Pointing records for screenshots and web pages
※
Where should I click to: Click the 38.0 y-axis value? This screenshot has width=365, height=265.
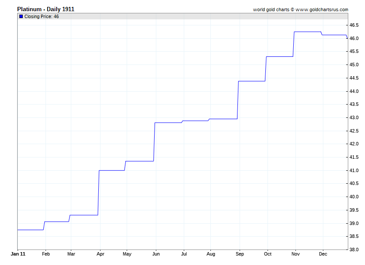[354, 250]
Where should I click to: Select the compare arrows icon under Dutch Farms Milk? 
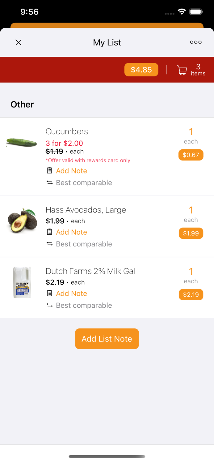coord(49,305)
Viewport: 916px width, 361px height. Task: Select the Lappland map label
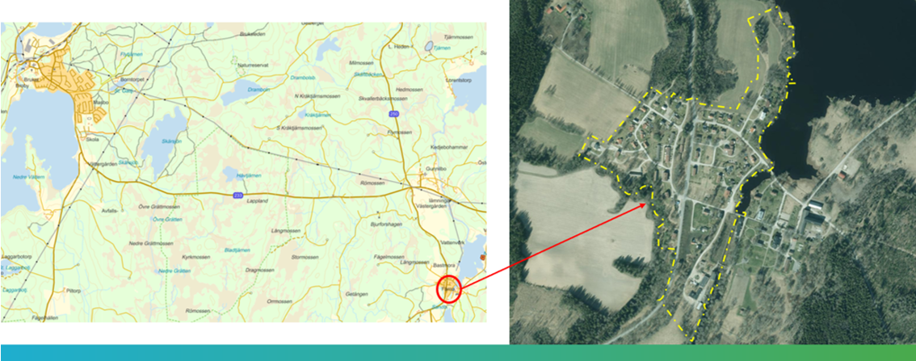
※
◆ To do ◆
Rewrite every row above, changing "Where should I click to" to "Where do I tap to" and leaving everything else as it is. Omit the pictures from your answer.

◆ Solution ◆
Where do I tap to: Click the 38.0 y-axis value? This screenshot has width=365, height=265.
[354, 250]
Where do I tap to: Select the compare arrows icon under Dutch Farms Milk? 
coord(49,305)
Viewport: 916px width, 361px height. Task: Select the Lappland map label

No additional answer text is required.